Looking Around

People probably think I’m a crusty old pessimist. My take on some things might lead one to believe that not much hope dwells in my heart.

There still burns a flickering flame for things ending well, but only after one fucking trial by fire after another.

Our extrication from the Trump debacle isn’t going to happen without stress and strain and some level of violence. January 6 might have been a foretaste.

Our political place in the world demands that decisions are made and actions taken that have often served and will continue to serve as catalysts and lightning rods. I can imagine some saw the advent of NATO as a guarantee that there would never again be fertile ground for world-wide conflagration—that its mere existence would be deterrent enough to ward off any future wide-eyed megalomaniac’s designs on world domination. Putin has declared that the world should hold his beer.

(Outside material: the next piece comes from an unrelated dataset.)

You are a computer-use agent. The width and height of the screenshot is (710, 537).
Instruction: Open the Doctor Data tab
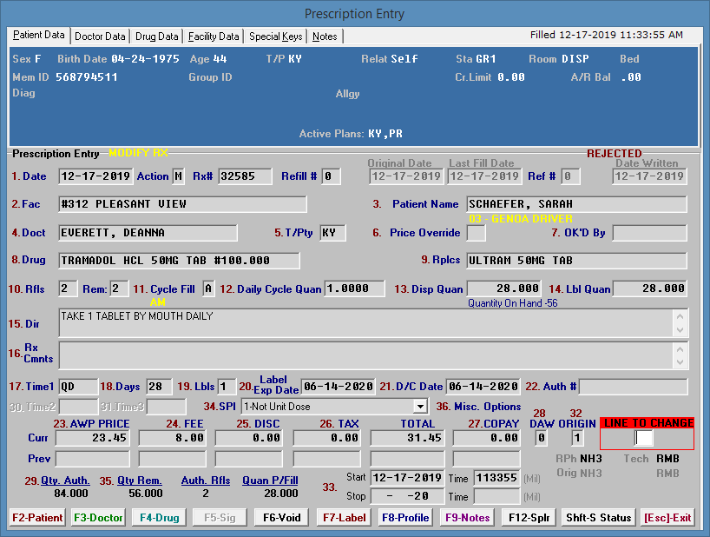(100, 36)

Warnings and warning signs have not been heeded and we’re free-falling toward ecological and environmental calamity. We’ve been warned endlessly that the clock is ticking, but many still think that’s some sort of government ploy to take our freedom away.

Technology has given us shortcuts and, in some ways, made life easier and better, but it has also stunted our imaginations and is turning us into little islands of apathy and laziness. Social media have provided cover and a worldwide platform for all manner of skewed, incendiary darkness.

I have come to believe that there are indeed good and hopeful people in the world, but that we have not evolved enough to rise above more base instincts that tack toward self-interest and mere survival. Our moral development, our sense of duty and responsibility, our capacity for kindness and empathy is so dependent on who our role models are. Many have been shortchanged and jaded in that regard.

And let’s not forget about the mysteries that still baffle us with regard to the human brain.

We’re still behaving like hunter-gatherers—worried about supply and demand, looking over our shoulder, “protecting our own.” I don’t see a pivot toward “kinder and gentler” anytime soon, except as we make a collective effort to head in that direction.